(WORK ORDER):
Since the pictures are not wanted, copy only the text of every record exactly.

(DATA EXTRACTS begins)

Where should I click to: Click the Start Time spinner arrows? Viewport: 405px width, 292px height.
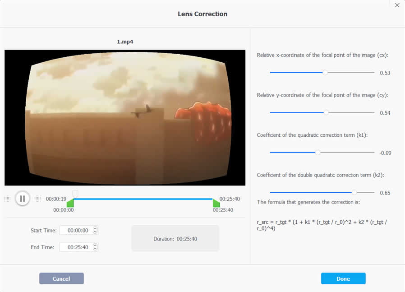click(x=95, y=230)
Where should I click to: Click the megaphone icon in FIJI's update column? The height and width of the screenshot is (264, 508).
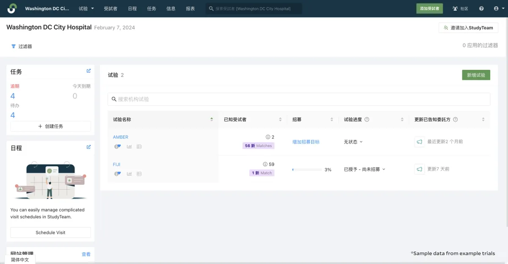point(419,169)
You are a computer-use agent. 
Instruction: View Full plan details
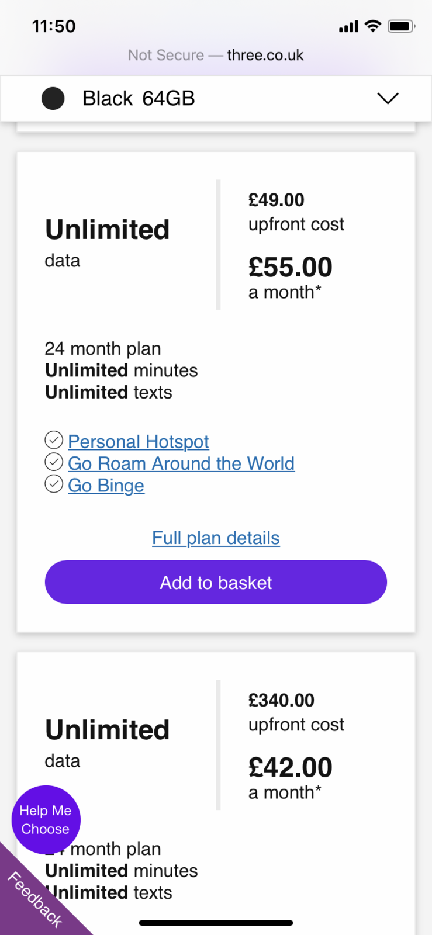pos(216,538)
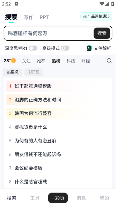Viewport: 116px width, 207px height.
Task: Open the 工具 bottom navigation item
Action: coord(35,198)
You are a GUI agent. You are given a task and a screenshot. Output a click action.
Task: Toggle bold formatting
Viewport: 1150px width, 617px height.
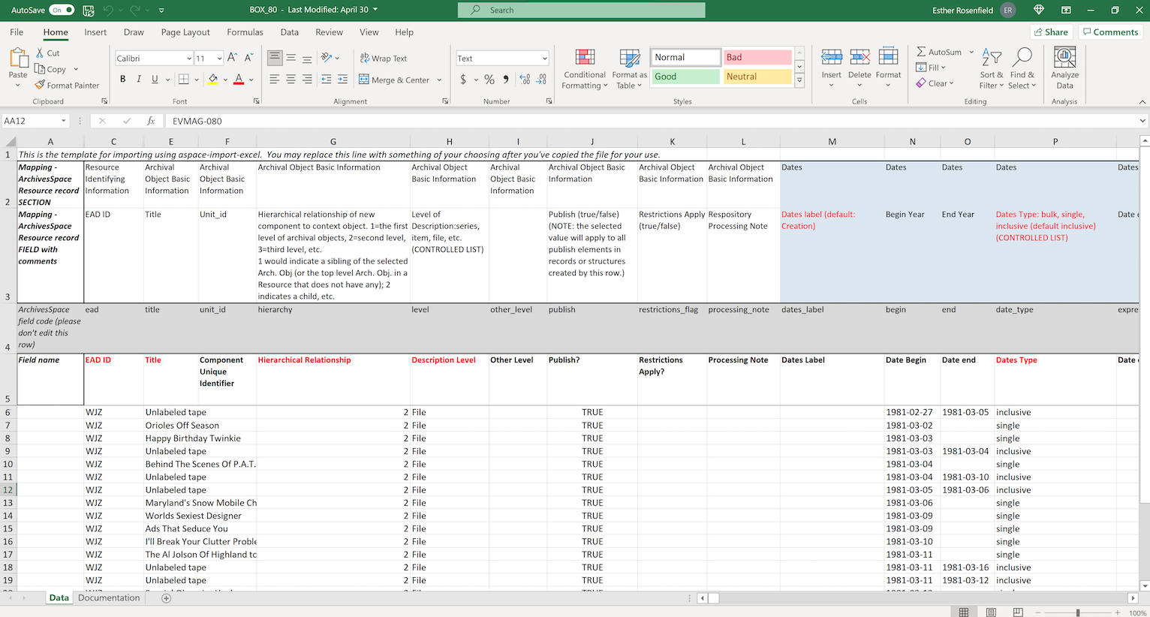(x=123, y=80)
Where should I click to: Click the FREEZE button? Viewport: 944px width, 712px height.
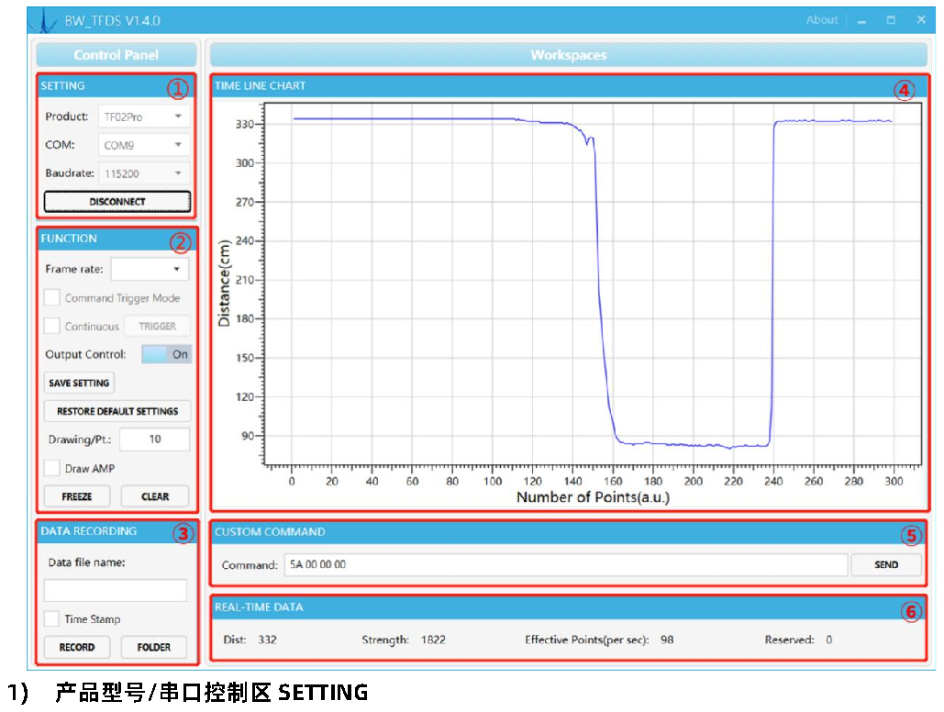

(DATA EXTRACTS ends)

(ANSWER TO THE EXERCISE):
Where should I click to: Click the Start Time spinner arrows? Viewport: 405px width, 292px height.
click(x=95, y=230)
Where should I click to: Click the megaphone icon in FIJI's update column? The height and width of the screenshot is (264, 508).
point(419,169)
You are a computer-use agent. 
Instruction: View Full plan details
pos(216,538)
Viewport: 116px width, 207px height.
Task: Open the 工具 bottom navigation item
Action: coord(35,198)
You are a GUI agent. You are given a task and a screenshot. Output a click action.
Task: Toggle bold formatting
Viewport: 1150px width, 617px height.
(x=123, y=80)
Where should I click to: Click the FREEZE button? Viewport: 944px width, 712px height.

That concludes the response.